Appeal from the United States District Court
for the District of Guam
Frances Tydingco-Gatewood, Chief Judge, Presiding
Submitted November 18, 2014**
Before: LEAVY, FISHER, and N.R. SMITH, Circuit Judges.
David G. Matthews appeals pro se from the district court’s judgment
dismissing his Federal Tort Claims Act (“FTCA”) action alleging claims arising
from Navy officials’ investigation and remediation of an incident of child abuse
involving Matthews’s minor daughter. We have jurisdiction under 28 U.S.C.
*
This disposition is not appropriate for publication and is not precedent
except as provided by 9th Cir. R. 36-3.
**
The panel unanimously concludes this case is suitable for decision
without oral argument. See Fed. R. App. P. 34(a)(2).
§ 1291. We review de novo the district court’s dismissal for lack of subject matter
jurisdiction and application of the discretionary function exception to the FTCA,
Green v. United States, 630 F.3d 1245, 1248 (9th Cir. 2011), and we affirm.
The district court properly dismissed Matthews’s action for lack of subject
matter jurisdiction because the United States is immune from liability under the
“discretionary function” exception to the FTCA. 28 U.S.C. § 2680(a); United
States v. Gaubert, 499 U.S. 315, 322-23 (1991) (the discretionary function
exception covers acts that are “discretionary in nature” and “based on
considerations of public policy”).
The district court did not abuse its discretion in denying Matthews’s motion
for default judgment because Matthews was not prejudiced by the government’s
short delay in filing a response to his amended complaint. See Eitel v. McCool,
782 F.2d 1470, 1471-72 (9th Cir. 1986) (setting forth standard of review and
listing the factors for determining whether to enter default judgment).
The district court did not abuse its discretion in denying without prejudice
Matthews’s motion for sanctions because it did so in the interest of sound judicial
administration upon granting Matthews’s motion to stay the litigation, and afforded
Matthews the opportunity to renew the motion once litigation resumed, which he
2 11-17125
failed to do. See Winterrowd v. Am. Gen. Annuity Ins. Co., 556 F.3d 815, 819 (9th
Cir. 2009) (setting forth standard of review).

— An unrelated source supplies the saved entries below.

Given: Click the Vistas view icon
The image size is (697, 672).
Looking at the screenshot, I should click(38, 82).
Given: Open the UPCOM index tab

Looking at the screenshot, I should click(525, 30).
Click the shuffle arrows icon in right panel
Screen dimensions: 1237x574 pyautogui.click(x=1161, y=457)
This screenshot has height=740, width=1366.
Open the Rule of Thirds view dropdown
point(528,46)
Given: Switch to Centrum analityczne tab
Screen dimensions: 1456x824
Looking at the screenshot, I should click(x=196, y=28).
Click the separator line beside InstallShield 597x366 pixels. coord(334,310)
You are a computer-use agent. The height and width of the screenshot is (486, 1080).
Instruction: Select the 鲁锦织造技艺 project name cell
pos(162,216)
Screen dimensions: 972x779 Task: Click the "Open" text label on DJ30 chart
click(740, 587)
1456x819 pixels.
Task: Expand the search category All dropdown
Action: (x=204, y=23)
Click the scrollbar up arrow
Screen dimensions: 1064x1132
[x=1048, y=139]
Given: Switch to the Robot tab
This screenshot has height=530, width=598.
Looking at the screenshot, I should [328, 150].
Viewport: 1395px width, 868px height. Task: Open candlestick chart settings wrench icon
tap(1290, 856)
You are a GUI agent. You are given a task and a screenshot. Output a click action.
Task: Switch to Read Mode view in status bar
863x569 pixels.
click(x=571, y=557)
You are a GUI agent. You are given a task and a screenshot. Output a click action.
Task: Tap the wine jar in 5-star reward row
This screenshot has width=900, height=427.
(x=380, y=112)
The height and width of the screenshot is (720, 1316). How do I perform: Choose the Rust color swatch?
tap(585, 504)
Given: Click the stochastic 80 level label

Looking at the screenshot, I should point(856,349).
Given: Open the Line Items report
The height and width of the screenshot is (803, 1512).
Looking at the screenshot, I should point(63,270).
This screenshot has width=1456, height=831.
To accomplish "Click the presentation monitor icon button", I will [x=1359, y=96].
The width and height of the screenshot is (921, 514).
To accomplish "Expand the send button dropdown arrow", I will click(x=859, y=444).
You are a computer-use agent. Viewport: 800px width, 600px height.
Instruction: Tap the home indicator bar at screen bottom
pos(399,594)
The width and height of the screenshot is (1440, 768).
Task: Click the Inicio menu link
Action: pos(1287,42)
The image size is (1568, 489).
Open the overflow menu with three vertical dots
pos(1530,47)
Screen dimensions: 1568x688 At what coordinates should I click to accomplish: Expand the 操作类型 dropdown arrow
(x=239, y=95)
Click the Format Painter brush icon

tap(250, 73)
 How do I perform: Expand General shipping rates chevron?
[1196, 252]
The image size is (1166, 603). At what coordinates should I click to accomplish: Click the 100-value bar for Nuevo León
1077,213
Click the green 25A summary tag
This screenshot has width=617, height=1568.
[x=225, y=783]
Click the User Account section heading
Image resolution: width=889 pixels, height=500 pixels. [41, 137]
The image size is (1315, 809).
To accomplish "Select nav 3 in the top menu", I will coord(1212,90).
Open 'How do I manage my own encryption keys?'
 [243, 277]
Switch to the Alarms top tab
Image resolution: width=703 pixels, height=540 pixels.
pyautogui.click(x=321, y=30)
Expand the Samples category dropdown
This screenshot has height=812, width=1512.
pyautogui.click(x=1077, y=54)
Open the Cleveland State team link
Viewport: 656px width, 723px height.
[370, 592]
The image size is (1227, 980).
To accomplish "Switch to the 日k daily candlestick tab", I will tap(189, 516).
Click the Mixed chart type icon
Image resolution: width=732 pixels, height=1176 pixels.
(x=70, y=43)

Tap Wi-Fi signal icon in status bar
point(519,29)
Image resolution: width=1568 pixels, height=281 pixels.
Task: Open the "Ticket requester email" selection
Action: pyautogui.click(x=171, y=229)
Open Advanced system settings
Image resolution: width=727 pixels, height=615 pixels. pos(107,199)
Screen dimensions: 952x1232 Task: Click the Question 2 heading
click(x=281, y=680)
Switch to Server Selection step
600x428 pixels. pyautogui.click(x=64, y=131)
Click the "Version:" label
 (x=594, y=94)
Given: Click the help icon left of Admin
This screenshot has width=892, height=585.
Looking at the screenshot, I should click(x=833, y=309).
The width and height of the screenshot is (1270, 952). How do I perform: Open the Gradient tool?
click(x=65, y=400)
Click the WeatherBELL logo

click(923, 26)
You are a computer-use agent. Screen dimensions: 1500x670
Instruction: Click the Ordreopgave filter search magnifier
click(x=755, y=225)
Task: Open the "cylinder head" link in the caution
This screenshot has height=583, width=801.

The district court did not abuse its discretion in denying Matthews’s motion
for leave to file an amended complaint because the proposed second amended
complaint raised a new claim that would not be supported by the same kind of
evidence as the claims in the prior complaints, would unduly delay the litigation,
and would unfairly prejudice the government in having to investigate a claim that
could not have been inferred from the prior complaints. See Roth v. Garcia
Marquez, 942 F.2d 617, 628 (9th Cir. 1991) (setting forth standard of review and
factors for determining whether to grant leave to amend).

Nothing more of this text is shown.